You usually don't notice the first time a Employee comes in late, you
notice when it's become a pattern. The key is to have the conversation
as soon as you realize someone is consistently coming in late. Describe
the gap between what you expect and what you've observed, and probe for
the cause of the problem. Problems are caused by motivation (the person
doesn't share your priority) or ability (the person is unable or has
difficulty complying) or a combination of both.
If your
employees don’t share your priority for arriving on time (motivation),
explain the natural consequences for his or her coworkers, customers and
the company. If necessary, explain the imposed consequences involved in
your company’s tardiness and attendance policy.
Identify
conflicts. Some employees may be very busy with personal and family
responsibilities at the times business events occur. For example,
dropping off and picking up children ruins many folks’ schedules.
Options: Can the Employee reschedule personal events? Or can you
reschedule meeting times or flex the schedule?
If
the person is having difficulty arriving on time (ability), ask for his
or her ideas for making it happen. Encourage the employee to develop a
plan that will work for him or her. But don't allow ability blocks to
become excuses. The Employee needs a plan that results in on-time
arrival.
Often,
the person will end up with both short-term and long-term plans. The
long-term plan might be to get his or her car repaired; the short-term
plan might be to get a ride with his or her spouse. By the end of the
TLC, the employee should explicitly agree on who will do what by when.
Take care that you don't transfer the burden to your back. People need
to develop a viable solution that they buy into. And they need to
understand that, if their solution doesn't work, consequences will be
imposed.
4. Be sure to hold the right conversation.

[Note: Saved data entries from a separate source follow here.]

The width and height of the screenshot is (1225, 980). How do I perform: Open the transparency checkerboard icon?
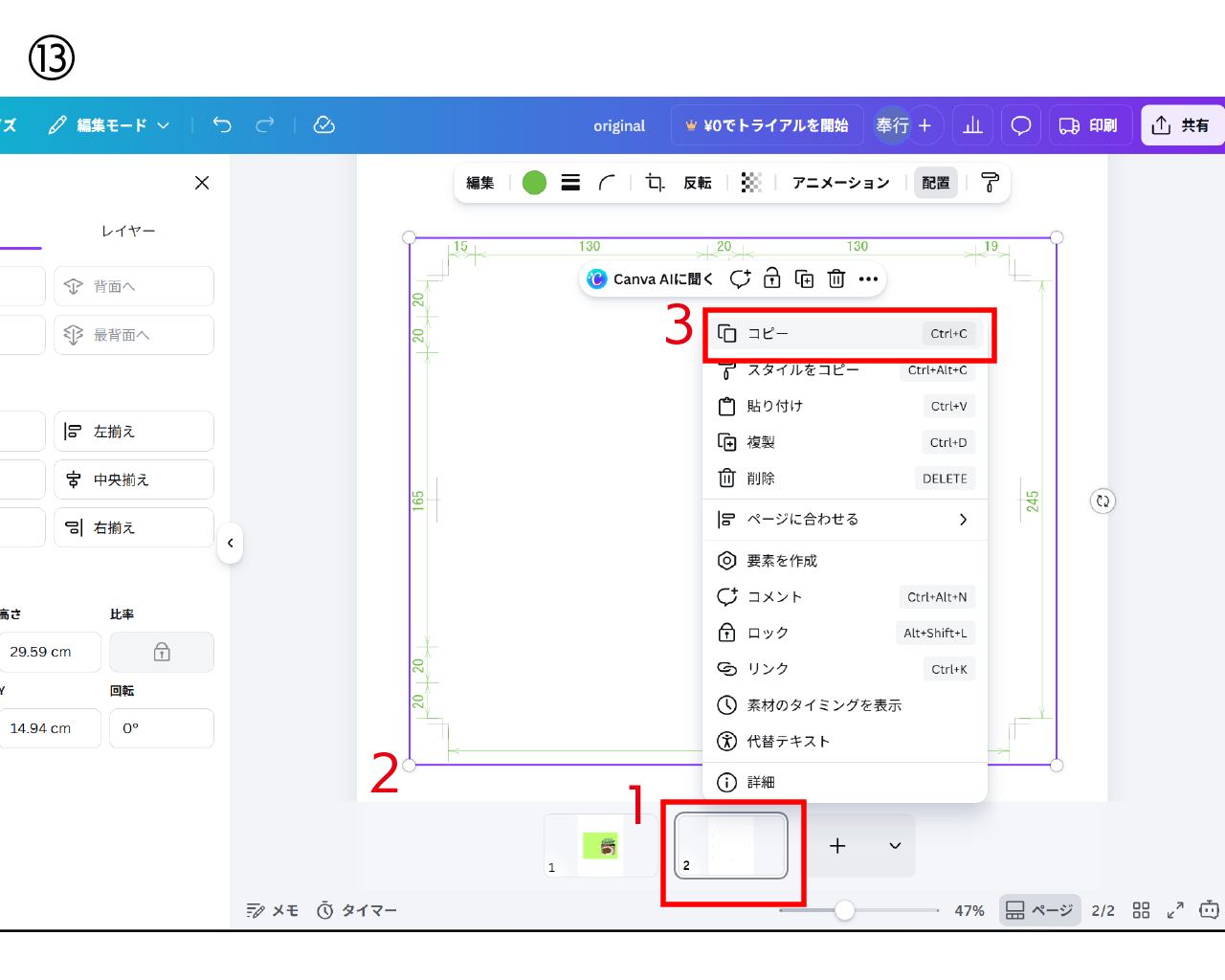click(x=751, y=183)
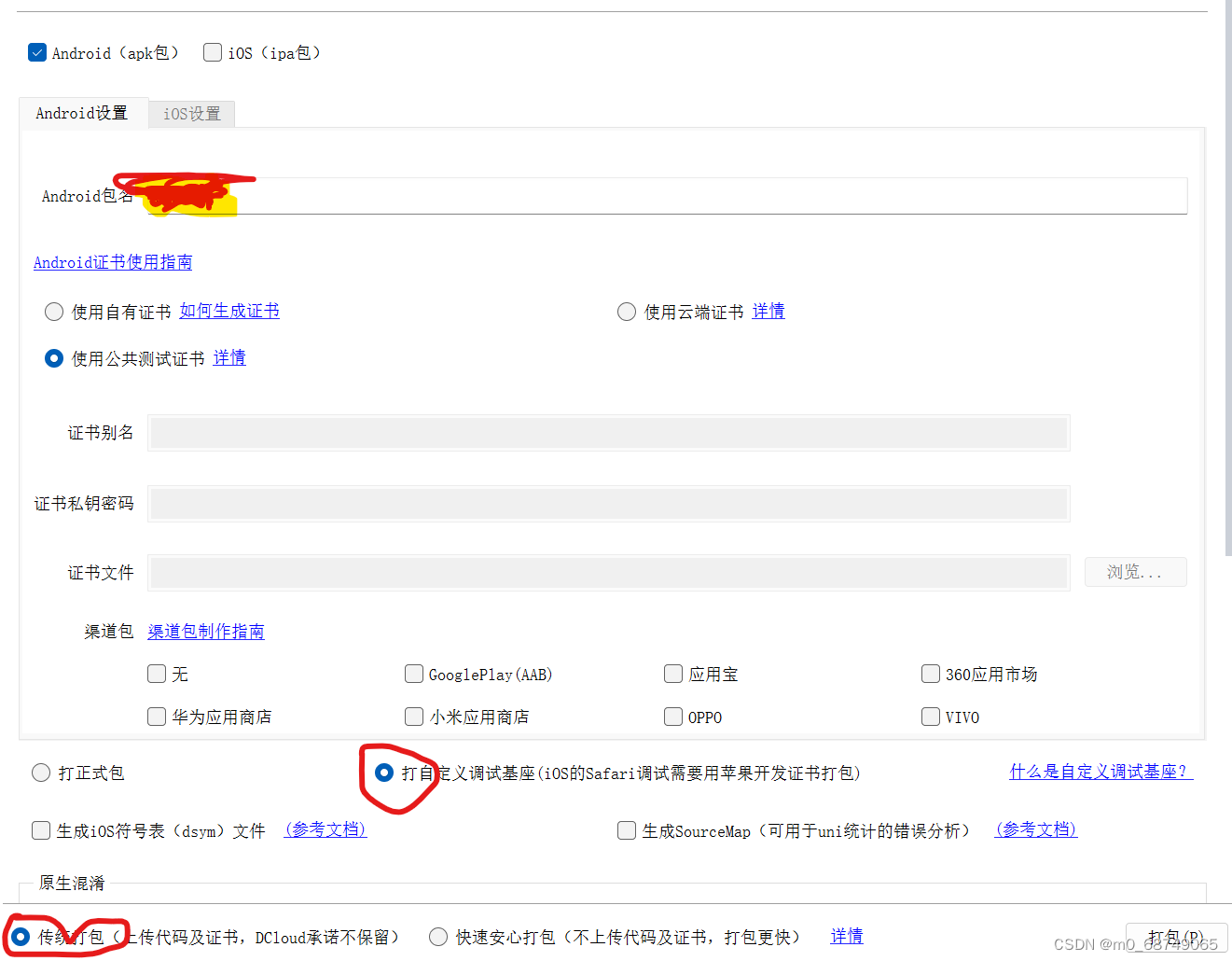1232x961 pixels.
Task: Select the OPPO channel package
Action: click(672, 717)
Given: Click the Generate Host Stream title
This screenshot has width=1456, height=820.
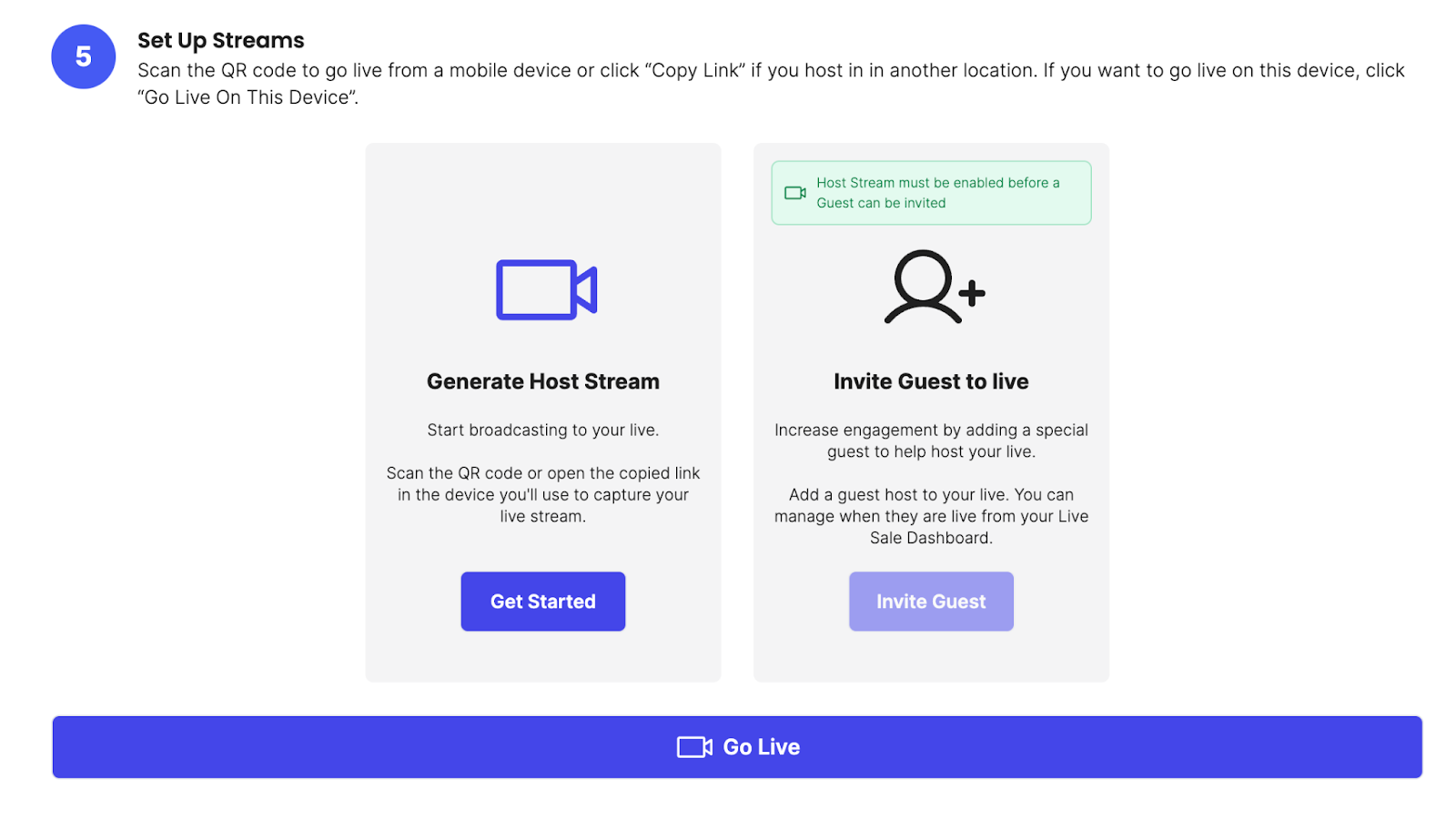Looking at the screenshot, I should (543, 381).
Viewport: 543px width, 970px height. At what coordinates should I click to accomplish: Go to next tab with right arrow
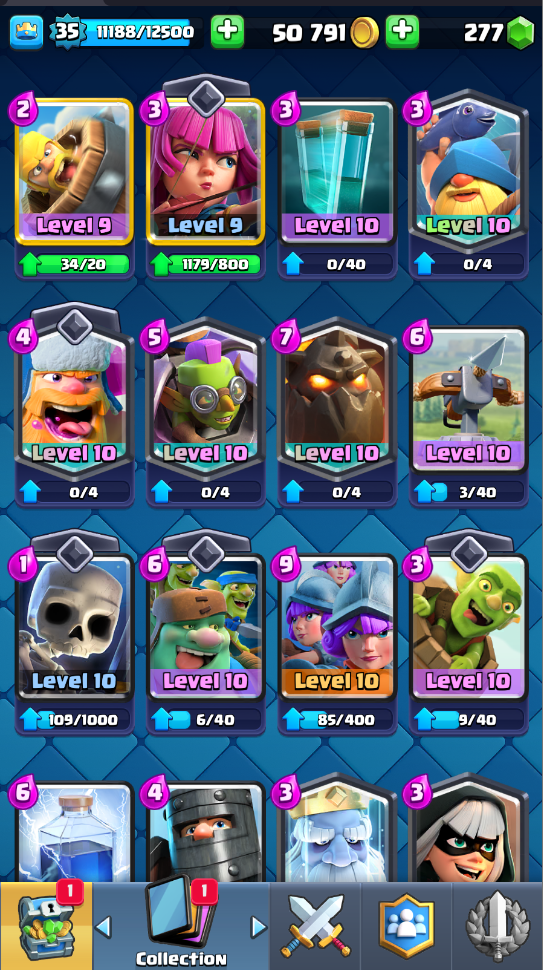(x=259, y=927)
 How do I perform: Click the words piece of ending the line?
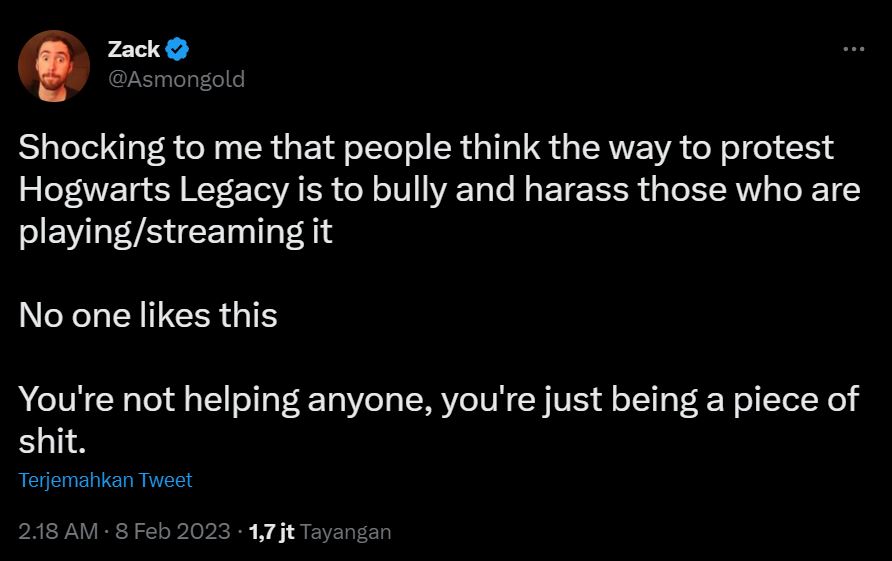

You
talk to someone about being late for the second time. Then the third
time. Your blood begins to boil. Then you bite your lip and give another
gentle reminder (After all, this employee is a good worker or has a
good attitude). Finally after your resentment builds up, you become
angry. You make a sarcastic or cutting comment and then end up looking
stupid because your reaction seems way out of line given the minor
offense.
Once
again, look for the patterns. Don't focus exclusively on a single
event. Watch for behavior over time. Then talk about the pattern. For
example, if a person is late to meetings or for their shift and agrees
to do better, the next conversation should not be about tardiness. It
should be about his or her failure to keep a commitment. This is a
bigger issue. It’s now about integrity and trust.
5. Impose the consequences.
It sounds as if you have arrived at this step. If you don't think
you’ve had a full and frank discussion, then have it now. However, if
you have already had a counseling conversation, the latecomers have
already agreed on a plan, and they have failed to live up to their
agreements, it's time to impose consequences.
Take care to involve the right people in your up chain—your one-up manager and HR—where appropriate. Try to avoid blindsiding anyone.
Before
you meet with an employee, take some time to get your head and your
heart right. Ask yourself what you really want—you want the person to be
successful somewhere, but you can't continue the costs to your employee
and business.
Then
meet with the employee and explain the situation—you established a plan
you both agreed to, and the employee has failed to live up to it—and
the next step in the disciplinary process. Keep the conversation
professional. Create as much respect as possible, but understand that
the employee is likely to be hurt or angry.
6. Dealing with others.
When an employee is terminated, it's normal for other employees to feel
sympathy for that person. It's also normal for people to feel some fear
about whether they will be next. You can't share personnel information
or feed the rumor mill. Our guess is that, while many will have sympathy
and empathy for the person, they will also feel relief that they won't
have to carry that person's load any longer.
Best
wishes on handling this tardiness issue. You should feel proud of
yourself for stepping up to these tough conversations. Without your
actions, problems like these would linger, festering in your team and
undermining your ability to run your department efficiently.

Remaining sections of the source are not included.